Seitentext
******
Wegen der Mücken im Schwimmteich würde ich mir keine Gedanken machen. Der Teich ist ja noch neu, Fressfeinde haben sich noch nicht in genügender Zahl eingestellt. Das wird sich aber schnell regeln: Auch mein reiner Pflanzenteich ist der mückenfreieste Bereich im gesamten Garten. Fische fressen übrigens nicht nur die Mückenlarven, sondern weitestgehen auch alles andere, was sich im Teich tummelt und Mücken vertilgt.

Ich war allerdings gezwungen, meine Pflanzen in einem grossen, aber flachen (10 cm) Folienbecken aus Abdeckplanen zwischenzuparken - der Teich war halt noch nicht fertig. Das Wasser heizte sich naturgemäss sofort extrem auf, gut für die Pflanzen und die Mücken. Binnen einer Woche habe ich an Einsatz beim Teichbau gewaltig zugelegt, weil die sirrende, surrende, stechende und saugende Plage nicht mehr auszuhalten war und man sich selbst hinter dem Haus nicht mehr aufhalten konnte. Die Pflanzen kamen also in den Teich: Nach ca. einem Monat war der Spuk vorbei. Es wäre sicher noch schneller vorangegangen, aber der Ufergraben war nocht nicht verfüllt, so dass auch da das Wasser in kleinen Lachen stand.
******
Wie geht der Text über Mücken im Schwimmteich nach seinem letzten Satz weiter? Schreib ihn fort. Die Daten spielen hierfür keine Rolle.

Verfügbare Daten
******
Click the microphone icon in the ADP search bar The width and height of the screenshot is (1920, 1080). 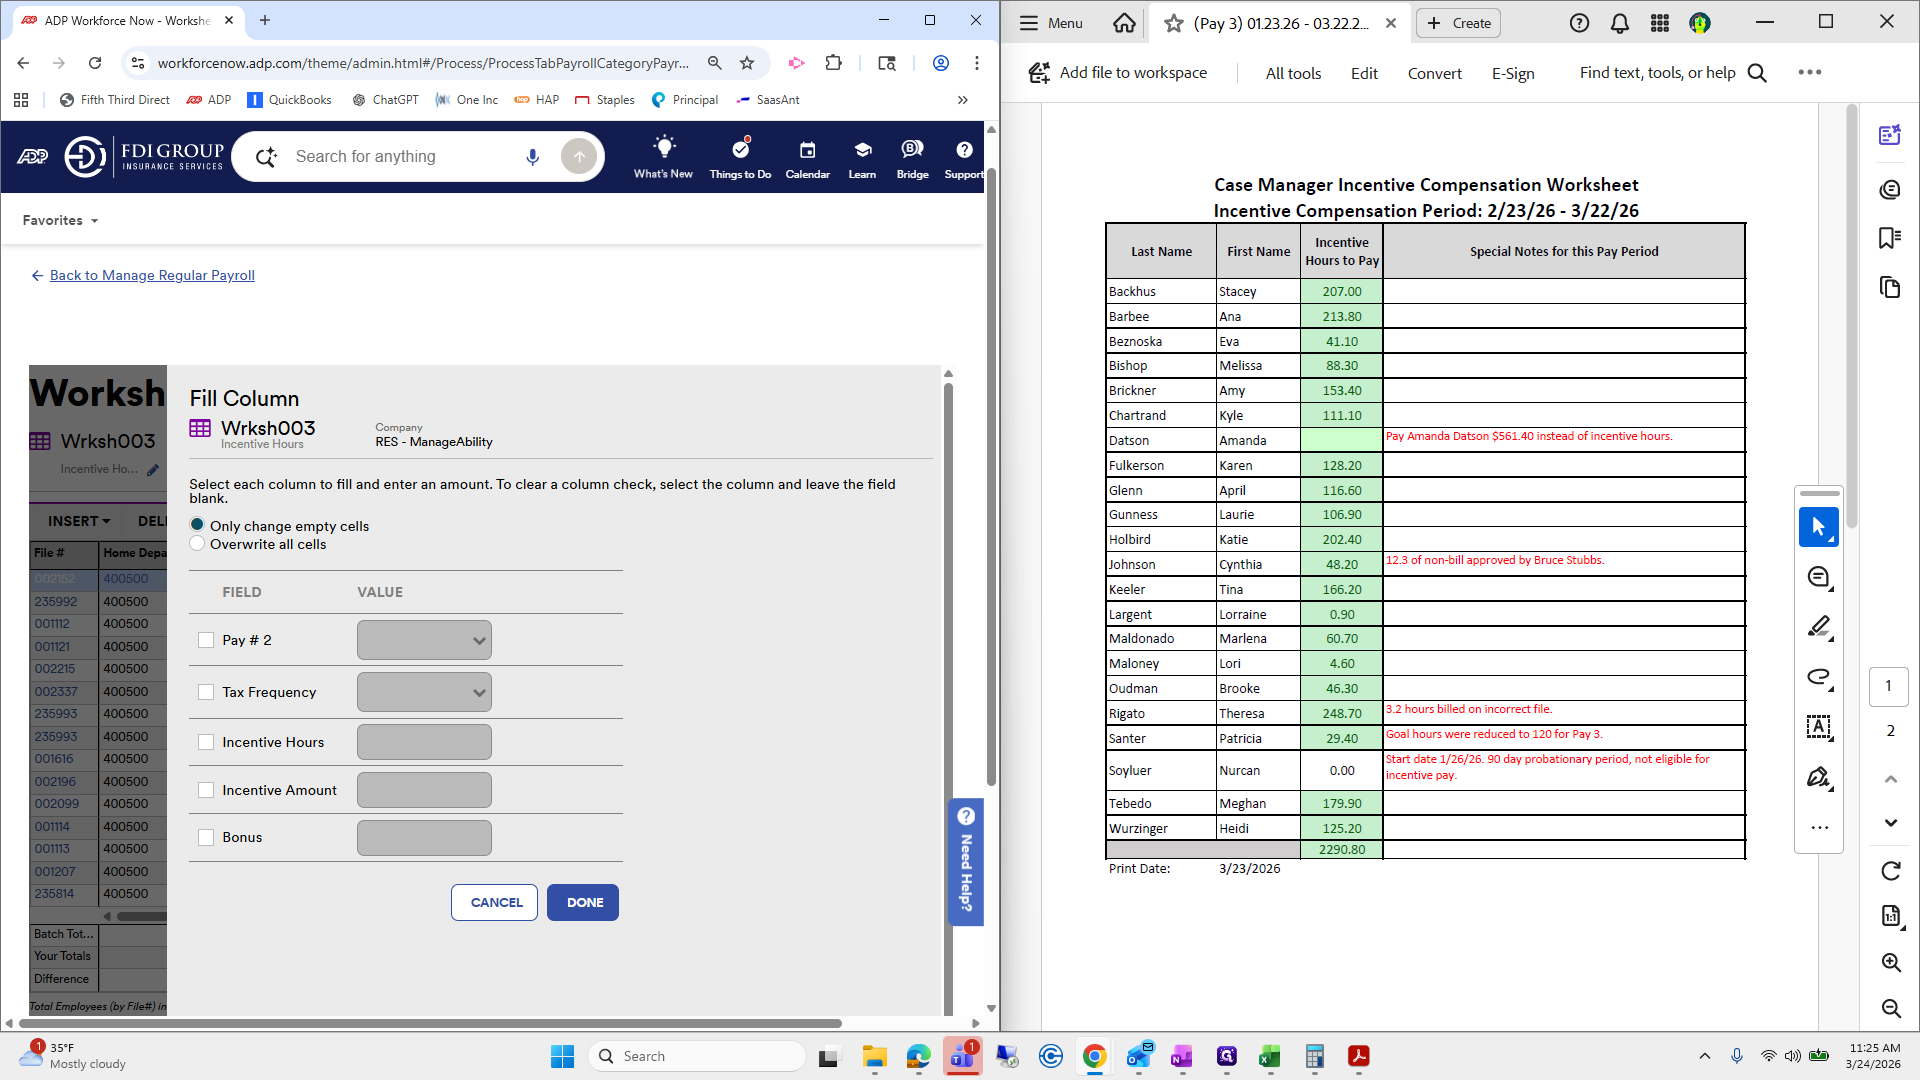point(532,156)
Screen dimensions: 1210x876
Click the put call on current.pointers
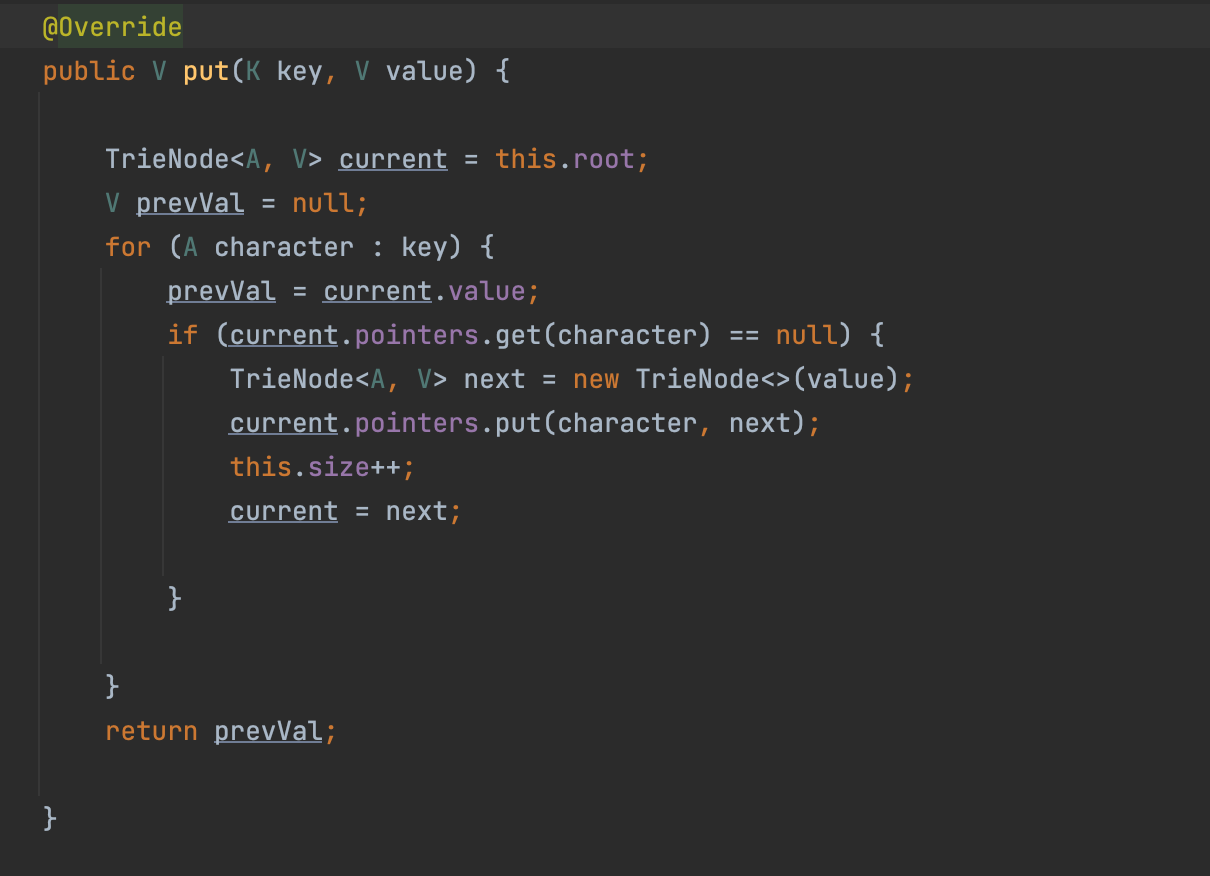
******
Lösung der Aufgabe
Das sollte Dich beruhigen. Mücken sind - wie Reiner es beschrieben hat - in Teichen kein grosses Thema - mit oder ohne Fische.

Beste Grüsse
Stefan


----------



## Teichforum.info (26. Mai 2003)

Zunächst vielen Dank für die Antworten.
Also natürlich wollte ich keinen chemiestrotzenden Pool, sondern einen naturnahen Schwimmteich. Das da diverses Kleingetier drin lebt, ist klar und OK. Ich hatte mit der LED im Dunkeln nur ca. 100 Würmchen auf etwa 100 ml gesehen und deshalb Angst vor einer ausgeprägten Mückenplage in ein paar Wochen.

Hat eigentlich irgendwer gute Erfahrungen mit den Starterbakterien von Oase gemacht? Macht es Sinn, die in den Pflanzenfilter zu kippen?


----------



## Teichforum.info (27. Mai 2003)

*Starterbakterien*

Hallo,

also die Starterbakterien (Biokick) habe ich letztes Jahr einmal benutzt um meinen neuen Filter "Einzufahren" wie es immer so schon heist.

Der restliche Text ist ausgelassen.